The performance gap between private and public service provision is widening. Yet this is happening at a time when there is cross-party recognition reformas en valencia of the need for reform of public services and when investment is casting a spotlight on public sector productivity rates.
The obstacles hampering efforts to transform public sector delivery are no longer ideological. They range from systemic issues, risk aversion, change management capability, lack of understanding of what is possible and inflexible procurement processes. Yet the appetite for involvement in public service delivery amongst the provider community remains strong. In addition, the market in many areas has matured and expanded significantly, and there is a willingness to work with government in new and innovative ways.
This paper argues that alternative service delivery models (ASDMs, a mix of public private and third sector provision) are inevitable as a prerequisite for transformation; only the quantity and pace of change is unknown. We examine ways of accelerating that process so that the significant benefits expected can be delivered more quickly.
The idea of Public Service transformation is not new. Since the introduction of the Welfare State in the late 1940s successive governments have looked at how to balance public need and available funds.
What is different is the pace of change. Changes in society, public expectations and attitudes, use of technology (particularly the web), types of industry, working practices and the private /third sector capabilities have accelerated in the past 10-15 years. The public sector has struggled to keep up and the performance or productivity gap between public and private sector has widened. But there is now a clear determination to deliver meaningful transformation, as political parties seek to differentiate themselves on efficient and effective provision of public services.

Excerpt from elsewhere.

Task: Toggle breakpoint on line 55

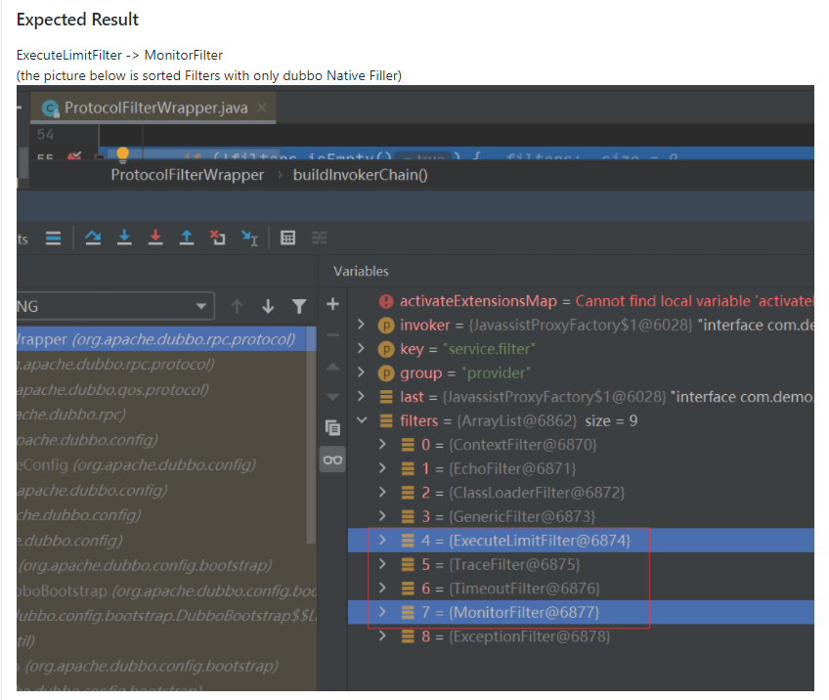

A number of obstacles lie in the path of reform. For example, infrastructure, processes and technology do not provide a suitable platform for any government. Other barriers include: fear of failure (due to the public scrutiny and accountability of civil servants and ministers); resistance to change, either because of familiarity with established processes or sectional interest; political and social constraints; the drive for excessive fairness when policies are being developed which leads to over complicated rules and processes which are unintelligible to the general population; or a fundamental lack of understanding of what really could be achieved through properly harnessing the capabilities of the private and third sectors to the public sector.

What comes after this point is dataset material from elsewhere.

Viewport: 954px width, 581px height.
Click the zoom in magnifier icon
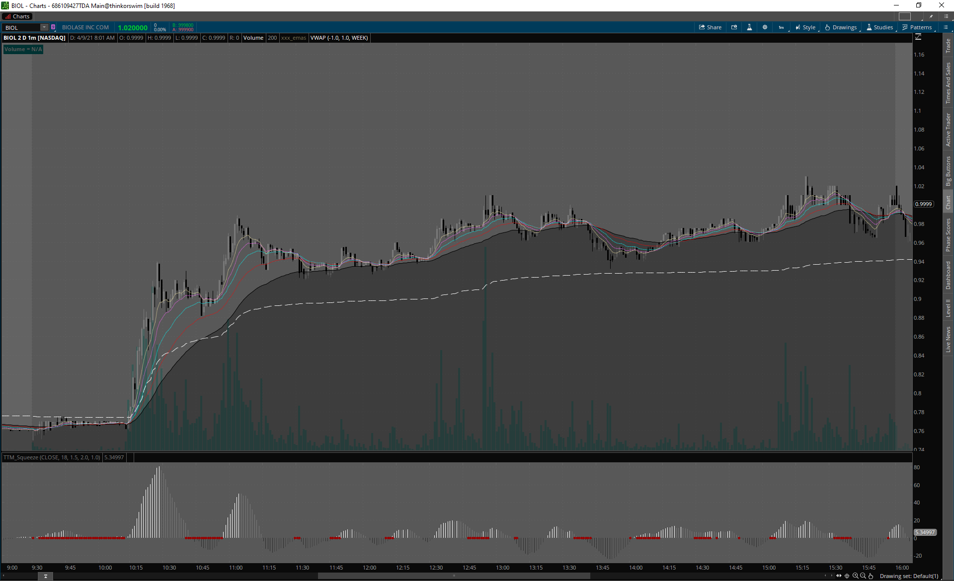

Despite some improvements, our current Government finds itself increasing investment without necessarily producing the step changes needed. There is a political consensus on improving public services, increasing fairness (equality of opportunity, needs vs. ability to pay), devolving responsibility to the individual and capitalising on private and third sector capabilities. Indeed, there has been a shift in ideology, with the result that the whole concept of ‘fairness’ has become synonymous with ‘competition’ and choice. Yet there is no apparatus or know-how to achieve those outcomes.
Real transformation requires reform of the delivery mechanisms involved in public services. Reform comprising a combination of private, third and government sectors is inevitable. Such plurality of provision should introduce contestability, helping to drive innovation and close the public/private productivity gap. However, such an approach will require shared objectives under creative commercial arrangements (what we have called Alternative Service Delivery Models or ASDMs). Successful implementations such as National Savings and Investments and the congestion charge in London point the way. The questions are when, or how much and how fast, not if and the answers depend on the balance between the drivers for change and the lack of current capability.